I'm very proud to introduce illustrator Anna Doherty to the Picture Book Den. She illustrated by story 'Fair Shares' with wonderful colour and humour, clarity and beauty. Anna and I met this summer at the Edinburgh Book Festival, sharing doing an event based on 'Fair Shares'. She's lovely!
So I've asked her a few questions -




- Were you a child drawn (sorry!) to drawing?I loved all sorts of creative things as a child. We always had an art project on the go, whether it was making seasonal decorations, toilet roll binoculars, presents, Christmas cards, or cardboard houses and teeny clay food for our Sylvanian Families.
We had a stack of continuous paper – A4 sheets all joined together in a concertina – and I would make books and magazines out of them.
I liked drawing pictures from books I was reading, and making huge illustrations of me and my friends on magical adventures, but I also liked drawing from real life too, like plants or flowers we had in the house.


Anna's drawing, done aged five or six, of her parents', clearly very happy, wedding!


Little Anna, already painting, decorating an egg box.



- How did you train to become an illustrator? What is particular about illustration as an art form?I trained originally at Duncan of Jordanstone College of Art and Design in Dundee. I chose to go there because they had a foundation year where you could try out all the different art subjects before choosing which one to specialise in. I quickly discovered illustration was the one for me! We did a lot of quite varied projects, like ceramics, editorial work, screen printing, stage design, posters, which was amazing because we learnt illustration isn’t just one thing.
After I graduated, I decided I wanted to focus more on children’s books, so I went down to Cambridge School of Art and did a Children’s Book Illustration Masters.
That course set me up for the publishing world, and at the end we had a graduation show which lots of editors and art directors came to see, which is where I was lucky to meet my first publishers.
For me, the thing I love about illustration is that it’s so often narrative, and has a story to tell. I’ve loved books since I was very small, so illustrating them is a dream come true!

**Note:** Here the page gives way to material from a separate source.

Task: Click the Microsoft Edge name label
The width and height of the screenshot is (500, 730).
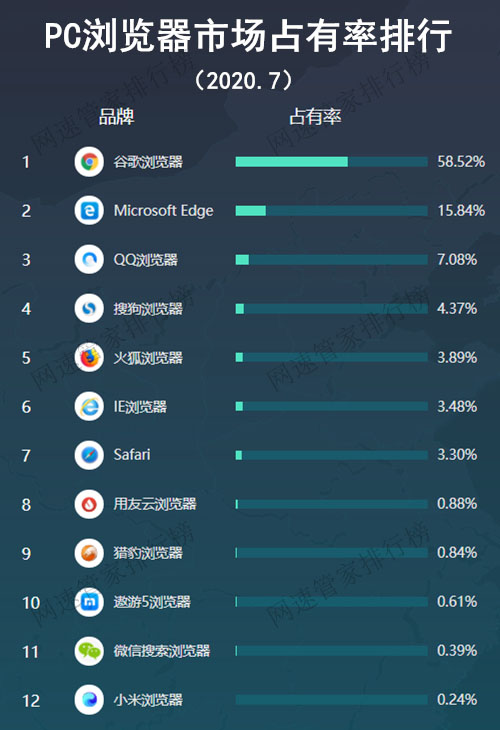Action: [163, 211]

- Please tell us about your experience illustrating Fair Shares, illustrating somebody else’s story and words.Illustrating someone else’s text is exciting, because so often as an illustrator you are working at home alone, so it’s lovely to know someone else out there is sharing your experience.
Fair Shares was the first picture book which I’d illustrated someone else’s text rather than my own. Sometimes, illustrating a pre-existing text is more relaxing because the story is already there – but it can be challenging too, as I was very used to starting with character and building a plot around them rather than the other way around.

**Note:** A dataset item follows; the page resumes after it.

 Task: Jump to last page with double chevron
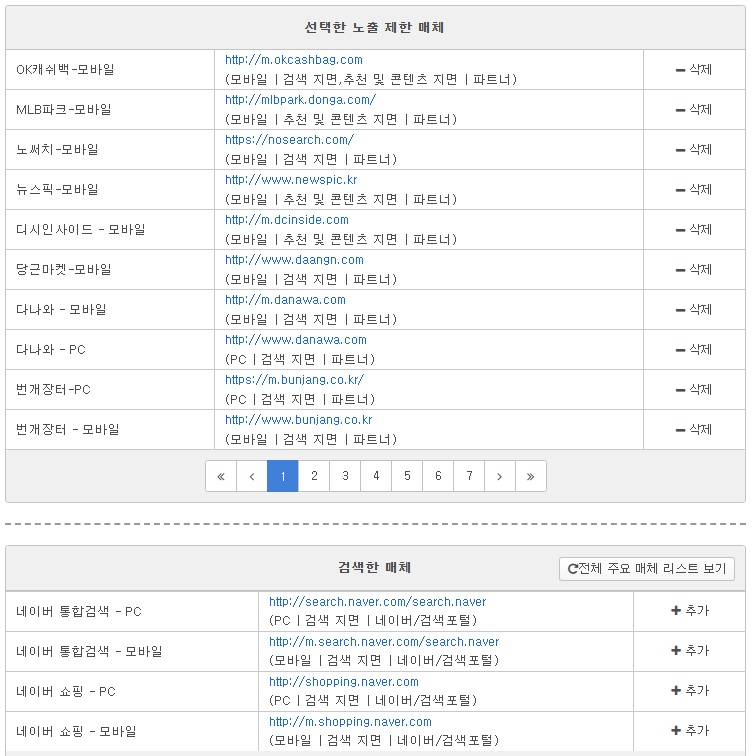[530, 476]
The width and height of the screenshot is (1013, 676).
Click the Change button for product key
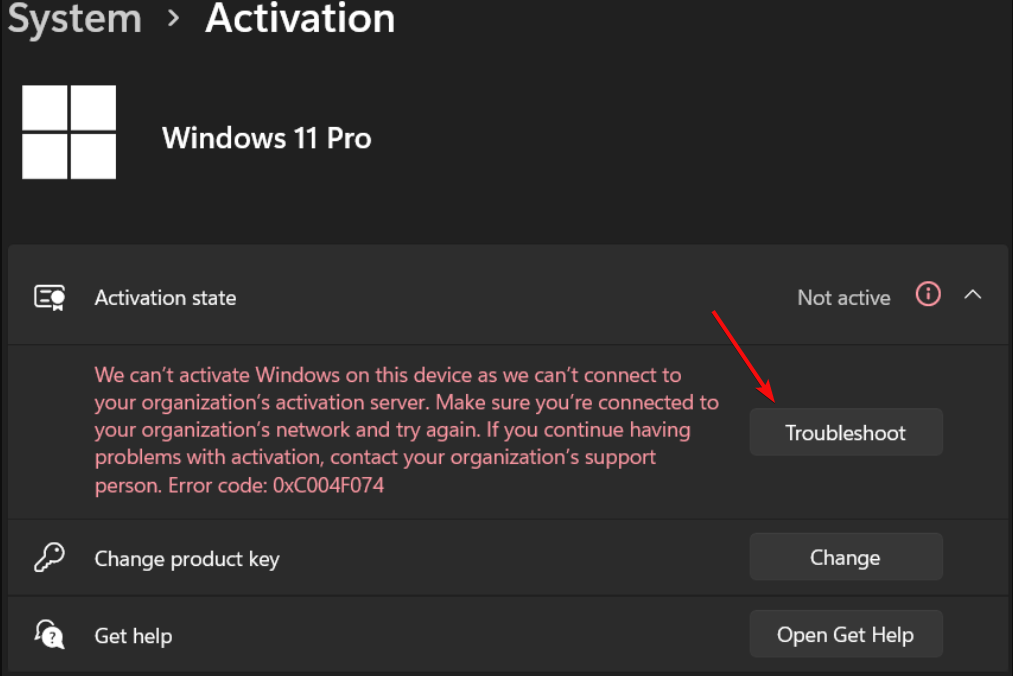click(x=845, y=557)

When I began to illustrate Fair Shares, Pippa had already more or less finished the text, so I had a clear outline of the story.
At the very beginning I was really nervous, always thinking, ‘what if this isn’t exactly what Pippa had in mind in this picture?’ so I loosened up by starting all the way from scratch and spending ages drawing bears and hares from real life, so I could learn the shape of the animals in different positions.





Once I’d drawn lots of bears and hares, they naturally began to turn into the characters who are in the book.
After I had the characters, I began layouts, thinking roughly how each page would be laid out.



I tried to have a mixture of full page and vignette, and of close up and far away illustrations, so that it’s interesting for the reader to look at. I drew ideas of what each page might look like very quickly and roughly, so there was lot of options, until I found the one that works best.
Then, it was time to draw the illustrations for real!
The very first page I drew was Bear reaching up high to try to grab some juicy pears. I originally drew it just to test out the colours and textures, but I liked it so much that it became a page in the book!



- What next for Anna Doherty, illustrator?!Lots, I hope! I’m working on some new idea nuggets at the moment, and I have the fourth book in my Fantastically Feminist series of non-fiction picture books about real life women coming out next year, which I’m very excited about!



Thank you, Anna. Maybe we’ll work together on other books in the future? I hope so!